Monday, May 20, 2013

Monday Motivation: Why Do We Fall

Nothing new in terms of speech or movies. But this was very well done.

Tuesday, May 14, 2013

Notes on Anterior Core Training

I recently watched Eric Cressey's presentation on the Anterior Core.  I found it very good.  One of those, wow, Internet is amazing kind of moments.  Fork over 15 bucks and get to sit and learn for 45 min from a respected leader in the field.

He opens with one comment I've come to truly appreciate.  If I can learn one thing to take back to my clinic for my patients and athletes and start implementing, it was worth it.  Give me one thing to take away that can have real value in my world.  Not conceptual.  Applicable.  I learned a few.

First, I found a nice tie in with the Postural Restoration information I had went through a few weeks ago.  Eric is very familiar with it, having taken their seminars and was actually one of the ways I first heard about PRI.  So I found a lot of practical information on how to implement the PRI principles much easier.

Get good proximally before distally.  If the core/spine aren't right, the extremities won't be either.  Get to neutral and stay neutral.  Use warm ups to work on getting flexed people into extension and those locked into extension into flexion, thus getting both to neutral.  The workout then becomes what cements the neutral spine.

Many of the modern injuries we see can all be related back to the anterior core.  Sports hernias, femoral impingement and hip labral tears can all be related back to having anterior rotated pelvis.  Excessive tension through muscles like adductor longus and rectus abdominis.  Thoracic outlet can also have roots from a dysfunctional anterior core.

A great test is have the patient supine.  Flex the hip and internally rotate the hip.  This may cause a pinching pain in many people.  Now, have them brace the abs and slightly posterior tilt the pelvis.  Retest flexion and internal rotation.  Often the pain will be gone.  It's not a hip problem, it's an anterior core problem.

He talks about another simple test to decide if your patient/athlete should even be doing overhead work.    Can you raise your arms overhead without letting the ribcage tip up in the front?  Important for all the Crossfit athletes that live overhead.
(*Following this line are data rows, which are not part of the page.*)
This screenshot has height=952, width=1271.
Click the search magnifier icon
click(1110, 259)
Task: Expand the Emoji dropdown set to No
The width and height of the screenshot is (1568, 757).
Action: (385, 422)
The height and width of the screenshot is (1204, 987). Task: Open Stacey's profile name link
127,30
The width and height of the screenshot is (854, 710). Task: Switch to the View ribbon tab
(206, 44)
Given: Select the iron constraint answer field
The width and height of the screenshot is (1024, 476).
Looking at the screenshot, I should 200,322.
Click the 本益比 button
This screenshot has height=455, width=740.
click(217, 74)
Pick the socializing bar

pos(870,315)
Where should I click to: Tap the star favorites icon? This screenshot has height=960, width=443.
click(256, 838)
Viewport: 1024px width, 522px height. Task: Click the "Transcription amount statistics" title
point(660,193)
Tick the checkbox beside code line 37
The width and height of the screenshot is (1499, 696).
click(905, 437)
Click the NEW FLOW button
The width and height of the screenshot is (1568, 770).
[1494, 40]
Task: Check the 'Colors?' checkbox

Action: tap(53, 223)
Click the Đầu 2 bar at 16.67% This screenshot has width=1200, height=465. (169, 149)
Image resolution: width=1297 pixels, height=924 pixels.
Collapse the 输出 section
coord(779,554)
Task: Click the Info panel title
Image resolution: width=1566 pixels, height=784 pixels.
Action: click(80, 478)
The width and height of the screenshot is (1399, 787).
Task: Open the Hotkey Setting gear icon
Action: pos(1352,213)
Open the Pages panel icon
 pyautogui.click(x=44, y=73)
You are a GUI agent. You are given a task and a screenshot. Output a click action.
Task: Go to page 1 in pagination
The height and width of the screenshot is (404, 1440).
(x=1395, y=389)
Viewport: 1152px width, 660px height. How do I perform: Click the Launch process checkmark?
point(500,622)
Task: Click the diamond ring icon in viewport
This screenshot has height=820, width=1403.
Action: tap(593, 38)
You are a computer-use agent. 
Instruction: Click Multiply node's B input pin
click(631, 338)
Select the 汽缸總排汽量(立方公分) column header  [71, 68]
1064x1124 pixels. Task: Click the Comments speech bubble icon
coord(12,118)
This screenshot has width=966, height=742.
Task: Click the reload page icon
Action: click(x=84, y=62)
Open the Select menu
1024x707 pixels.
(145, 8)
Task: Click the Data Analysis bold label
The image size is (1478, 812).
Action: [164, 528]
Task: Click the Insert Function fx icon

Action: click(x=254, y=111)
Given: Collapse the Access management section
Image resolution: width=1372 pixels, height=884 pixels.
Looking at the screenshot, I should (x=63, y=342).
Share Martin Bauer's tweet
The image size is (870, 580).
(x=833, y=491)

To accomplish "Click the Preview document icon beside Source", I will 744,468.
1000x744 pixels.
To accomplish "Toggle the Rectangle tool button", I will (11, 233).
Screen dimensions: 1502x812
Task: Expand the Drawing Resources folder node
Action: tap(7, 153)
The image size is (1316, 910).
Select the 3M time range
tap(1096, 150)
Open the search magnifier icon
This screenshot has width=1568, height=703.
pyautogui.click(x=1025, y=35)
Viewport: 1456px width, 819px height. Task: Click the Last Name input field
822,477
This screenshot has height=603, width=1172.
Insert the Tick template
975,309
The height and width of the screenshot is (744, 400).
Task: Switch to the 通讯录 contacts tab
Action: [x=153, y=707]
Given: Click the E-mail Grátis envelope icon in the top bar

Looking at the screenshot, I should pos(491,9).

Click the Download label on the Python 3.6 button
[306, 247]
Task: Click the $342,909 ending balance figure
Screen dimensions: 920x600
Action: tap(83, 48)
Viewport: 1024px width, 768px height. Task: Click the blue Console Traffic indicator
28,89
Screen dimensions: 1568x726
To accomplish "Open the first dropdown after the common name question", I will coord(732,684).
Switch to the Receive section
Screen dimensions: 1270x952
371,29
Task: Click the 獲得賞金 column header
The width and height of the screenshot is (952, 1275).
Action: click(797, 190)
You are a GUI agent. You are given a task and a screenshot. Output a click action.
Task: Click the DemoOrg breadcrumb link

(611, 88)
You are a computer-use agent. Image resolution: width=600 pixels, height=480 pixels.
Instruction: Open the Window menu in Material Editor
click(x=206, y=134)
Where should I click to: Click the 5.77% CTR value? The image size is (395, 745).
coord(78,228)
Everyone is unique.  There are many great exercises, but you may have to coach and cue one person much different then another.  Again, one may be locked in flexion, one may be locked in extension. Don't coach the exercise the same.

Anytime you lift something overhead, you are working the anterior core.  Gain length in the Lats and strength in the obliques and rectus abdominis and you will gain a much more functional anterior core.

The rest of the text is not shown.